(WHAT YOU SHOULD DO):
Please retype, word for word, the stretch of the Blalock v. Hart opinion from "4. Automobiles §" through "1953,, of Wake.".

Blalock v. Hart, 239 N.C. 475 (1954)

Feb. 24, 1954 · Supreme Court of North Carolina
239 N.C. 475

MRS. AUDREY M. BLALOCK, Administratrix of the Estate of BETTY JEAN BLALOCK, Deceased, v. JULIAN D. HART, MAE B. RAGAN, Administratrix of the Estate of SAM B. RAGAN, Deceased, and SHERRILL LEE MOORE.

(Filed 24 February, 1954.)

1. Automobiles §§ 8i, 18h (3) — Evidence held for jury on question of negligence of driver of car on servient highway.

Evidence tending to show that the driver of an automobile along a servi-ent highway collided at an intersection with a ear driven along the dominant highway, with physical evidence tending to show that the car approaching along the servient highway was driven at excessive speed and that skid marks from this car did not start until about six inches beyond the center of the dominant highway on the driver’s right of the servient highway, is held sufficient to make out a prima facie cause of action for negligence on the part of such driver in failing to give due heed to the stop sign erected along the servient highway, in failing to exercise ordinary care in keeping a lookout, and in failing to keep proper control of his ear, G.S. 20-141; G.S. 20-158.

3. Automobiles § 8i — Duty of driver along dominant highway in approaching intersection with servient highway.

While the driver of a car along the dominant highway, in the absence of anything which gives or should give notice to the contrary, is entitled to assume and act upon the assumption, even to the last moment, that the operator of a car along the intersecting servient highway will stop before entering the intersection, the driver along the dominant highway is nevertheless required to exercise the care of an ordinarily prudent person under similar circumstances to keep a reasonably careful lookout, not to exceed a speed which is reasonable and prudent under the circumstances, and to take such care as a reasonably prudent man would exercise to avoid collision when danger of a collision is discovered, or should have been discovered. G.S. 20-158.

3. Same: Automobiles § 18h (3) — Evidence of negligence of driver along dominant highway held sufficient to be submitted to jury.

Evidence tending ,to show that the front of a car driven along a dominant highway at night collided with the right side of a car which entered the intersection from the left along the servient highway, with physical evidence tending to show that both cars were being driven at excessive speed, and that there were no skid marks before the point of impact, is held sufficient to be submitted to the jury on the question of the negligence of the driver of the car along the dominant highway in traveling at excessive speed and in failing to maintain a proper lookout and in failing to keep his car under proper control. G.S. 20-141; G.S. 20-158.

4. Automobiles § 18d, 33—

In this action to recover for the death of a passenger killed in a collision at an intersection of highways, the evidence is held sufficient to be submitted to the jury on the theory of the concurrent negligence of the drivers of the cars involved.

*476Bobbitt, J., took no part in the consideration or decision of this case.

Appeal by plaintiff from 'Harris, J., at April Civil Term, 1953,, of Wake.

Civil action by plaintiff to recover damages for the alleged wrongful death of her intestate daughter, Betty Jean Blalock, resulting from a collision of two automobiles in a highway intersection about three miles east of the Town of Angier, in Harnett County.

(SOURCE DATA):
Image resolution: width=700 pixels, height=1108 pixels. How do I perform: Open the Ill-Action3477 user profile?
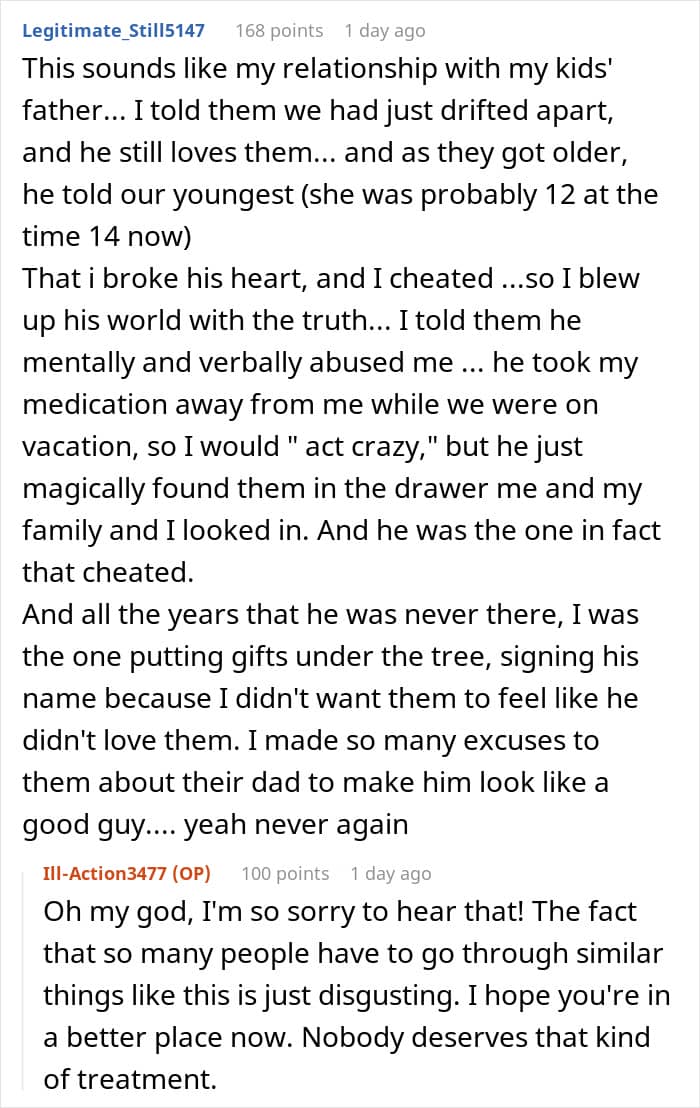click(x=105, y=873)
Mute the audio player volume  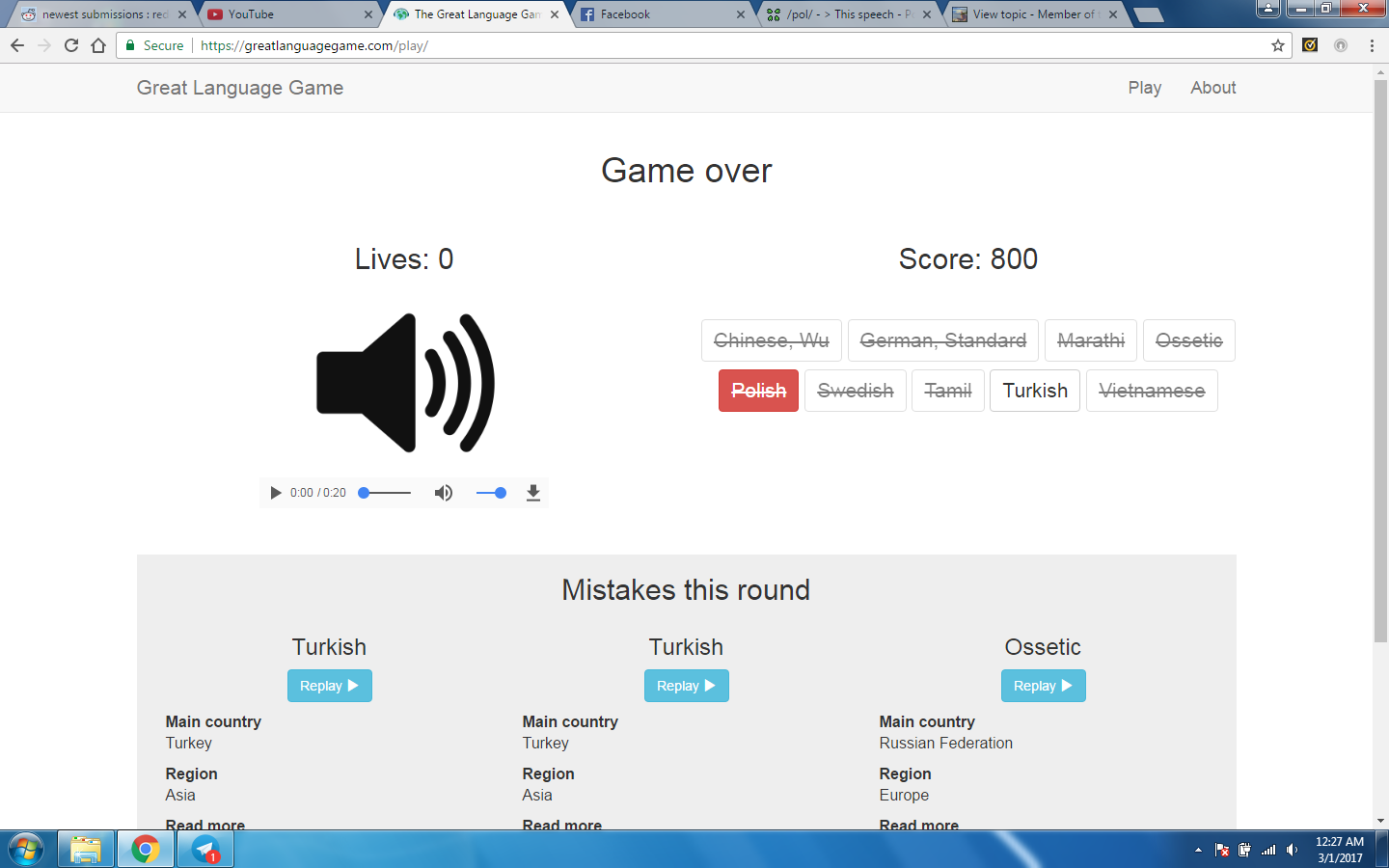click(x=444, y=493)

(SOLUTION TO THE EXERCISE):
4. Automobiles § 18d, 33—

In this action to recover for the death of a passenger killed in a collision at an intersection of highways, the evidence is held sufficient to be submitted to the jury on the theory of the concurrent negligence of the drivers of the cars involved.

*476Bobbitt, J., took no part in the consideration or decision of this case.

Appeal by plaintiff from 'Harris, J., at April Civil Term, 1953,, of Wake.